Trump officially subpoenaed by Jan. 6 committee
The House select committee investigating the Jan. 6 attack on Friday formally issued a subpoena to former President Trump.
Why it matters: Trump is the highest-ranking individual targeted for testimony by the panel, which has been building a case that the ex-president was the primary instigator of the deadly riot.
Driving the news: Reps. Bennie Thompson (D-Miss.) and Liz Cheney (R-Wyo.), the chair and vice chair of the panel, are requesting Trump turn over documents by Nov. 4 and appear for a deposition on Nov. 14.
- "As demonstrated in our hearings, we have assembled overwhelming evidence ... that you personally orchestrated and oversaw a multi-part effort to overturn the 2020 presidential election," they wrote in a letter shared publicly Friday.
- The committee seeks testimony about Trump's dealings with associates who invoked the Fifth Amendment when questioned by the panel about their communications with him, including Michael Flynn, Roger Stone, John Eastman, Jeffrey Clark and Kelli Ward.
- It also says the testimony and documents will inform the committee's planned legislative recommendations to ensure "no future President could succeed at anything even remotely similar to the unlawful steps you took to overturn the election."
The details: Among the documents listed in the subpoena are Trump's communications on Jan. 6, 2021 and any photographs or videos taken on that day related to the Ellipse rally, the joint session of Congress or the Capitol riot. Also requested are:
- Communications from Nov. 3, 2020 to Jan. 6, 2021 about efforts to press former Vice President Mike Pence, state legislators, the Justice Department and members of Congress to help overturn the election, as well as summoning supporters to D.C. on Jan. 6.
- Communications during that period between Trump and more than a dozen of his associates including Stone, Flynn, Eastman, Rudy Giuliani, Steve Bannon and Sidney Powell.

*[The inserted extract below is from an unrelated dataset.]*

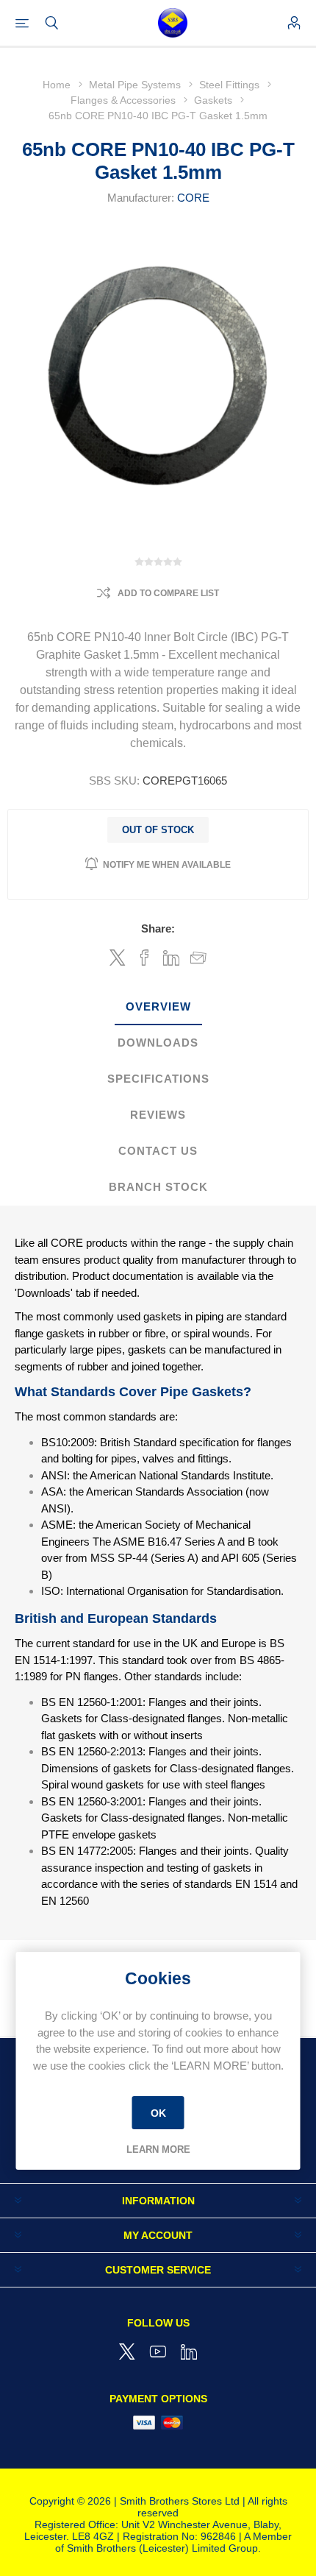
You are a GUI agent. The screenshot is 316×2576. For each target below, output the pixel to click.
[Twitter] (127, 2351)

- Communications during that period about lawsuits and potential lawsuits that may have delayed or disrupted the joint session, and about fundraising off of claims of election fraud.
- Documents and communications from Sept. 1, 2020 to the present regarding the Oath Keepers, the Proud Boys, other militia groups and any individuals who attended the Ellipse rally or the Capitol riot.

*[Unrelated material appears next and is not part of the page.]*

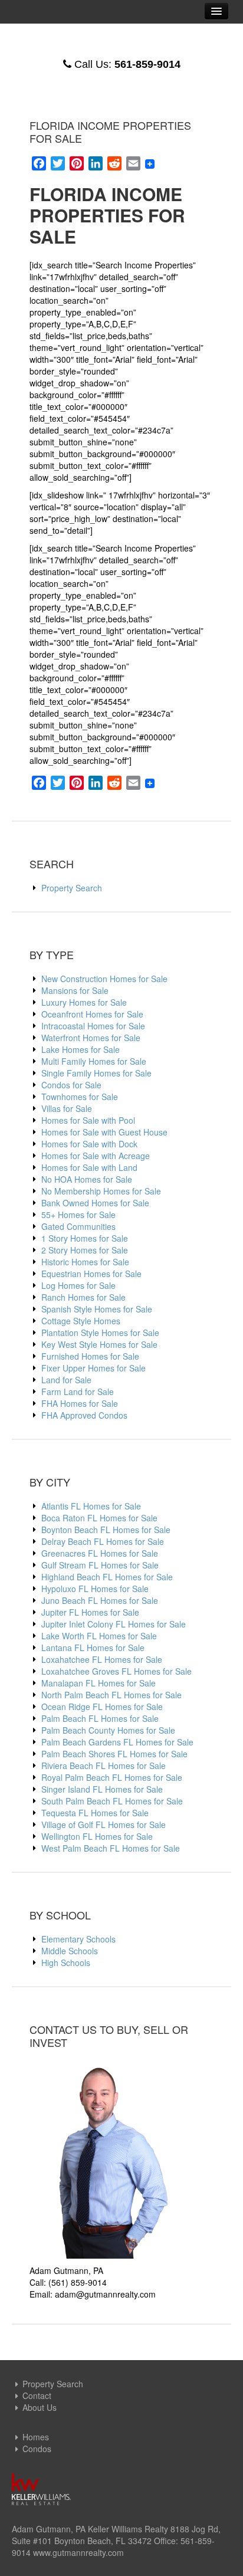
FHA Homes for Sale (79, 1403)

- Communications from July, 2021 to the present about the select committee, as well as witnesses who testified to the panel and their lawyers.
- Documents about the destruction of any materials that would have been covered by the subpoena.
Between the lines: The sweeping document request touches each branch of the multi-pronged effort to overturn the election that the committee elucidated in its public hearings this summer.
- It also covers investigative avenues the panel is still pursuing, such as asking for communications with any Secret Service agents, including former agent and White House Deputy Chief of Staff Anthony Ornato.
What we're watching: The subpoena could ultimately lead to a protracted legal battle with Trump, who has repeatedly assailed the committee in public and reportedly told aides privately he would prefer to testify live.
- Thompson and Cheney also acknowledged in the subpoena that it is a "significant and historic action," but noted it is not unprecedented, listing nine sitting and former presidents who testified to Congress or turned over evidence in response to congressional subpoenas.
The backdrop: The committee voted unanimously during a meeting last week to subpoena Trump.
- The two-and-a-half-hour public hearing focused on Trump's central role in the attack and the events leading up to it.
- Trump sent a 14-page letter to the panel the following day in which he didn't say if he would agree to testify.
Editor's note: This story was updated with details throughout.